Dataset excerpts =>
----
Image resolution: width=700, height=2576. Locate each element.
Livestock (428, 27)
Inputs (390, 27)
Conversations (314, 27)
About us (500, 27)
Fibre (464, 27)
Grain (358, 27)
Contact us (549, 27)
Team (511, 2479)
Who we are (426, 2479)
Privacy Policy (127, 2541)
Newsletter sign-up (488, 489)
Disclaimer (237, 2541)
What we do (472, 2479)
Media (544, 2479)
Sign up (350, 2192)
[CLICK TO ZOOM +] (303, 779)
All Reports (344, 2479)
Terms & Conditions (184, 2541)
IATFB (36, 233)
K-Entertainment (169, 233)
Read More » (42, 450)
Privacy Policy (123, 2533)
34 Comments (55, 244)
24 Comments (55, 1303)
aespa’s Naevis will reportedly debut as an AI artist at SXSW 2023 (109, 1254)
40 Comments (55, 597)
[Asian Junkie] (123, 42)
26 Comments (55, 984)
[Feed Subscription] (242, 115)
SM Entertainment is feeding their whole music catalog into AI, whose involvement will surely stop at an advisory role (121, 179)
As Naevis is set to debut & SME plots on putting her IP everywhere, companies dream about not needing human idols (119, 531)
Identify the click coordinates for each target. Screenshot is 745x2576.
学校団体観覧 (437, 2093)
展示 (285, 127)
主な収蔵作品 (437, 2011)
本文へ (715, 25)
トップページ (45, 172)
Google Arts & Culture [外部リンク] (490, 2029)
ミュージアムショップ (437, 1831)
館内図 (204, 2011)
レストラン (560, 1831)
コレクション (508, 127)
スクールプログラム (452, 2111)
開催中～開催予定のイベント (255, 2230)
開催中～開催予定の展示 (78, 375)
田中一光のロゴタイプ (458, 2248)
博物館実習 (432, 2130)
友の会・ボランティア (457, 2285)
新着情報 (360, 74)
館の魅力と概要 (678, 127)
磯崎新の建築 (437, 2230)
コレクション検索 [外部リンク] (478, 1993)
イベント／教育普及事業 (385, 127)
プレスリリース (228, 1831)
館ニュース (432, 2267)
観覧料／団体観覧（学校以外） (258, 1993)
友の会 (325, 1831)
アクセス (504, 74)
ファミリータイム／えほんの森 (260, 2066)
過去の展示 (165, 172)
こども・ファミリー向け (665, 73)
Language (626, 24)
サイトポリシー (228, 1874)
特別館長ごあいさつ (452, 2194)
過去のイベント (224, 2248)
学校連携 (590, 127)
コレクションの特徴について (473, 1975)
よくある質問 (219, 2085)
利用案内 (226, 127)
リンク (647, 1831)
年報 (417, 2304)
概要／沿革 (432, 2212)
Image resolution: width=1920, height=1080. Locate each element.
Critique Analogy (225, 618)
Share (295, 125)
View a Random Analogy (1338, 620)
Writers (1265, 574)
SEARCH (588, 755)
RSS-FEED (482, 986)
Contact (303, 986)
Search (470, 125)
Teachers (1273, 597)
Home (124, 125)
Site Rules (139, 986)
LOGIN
----
WHAT IS REQUIRED =>
Starting from the data above, filter for lines with "外部リンク" and copy each one.

SOLUTION =>
Google Arts & Culture [外部リンク] (490, 2029)
コレクション検索 [外部リンク] (478, 1993)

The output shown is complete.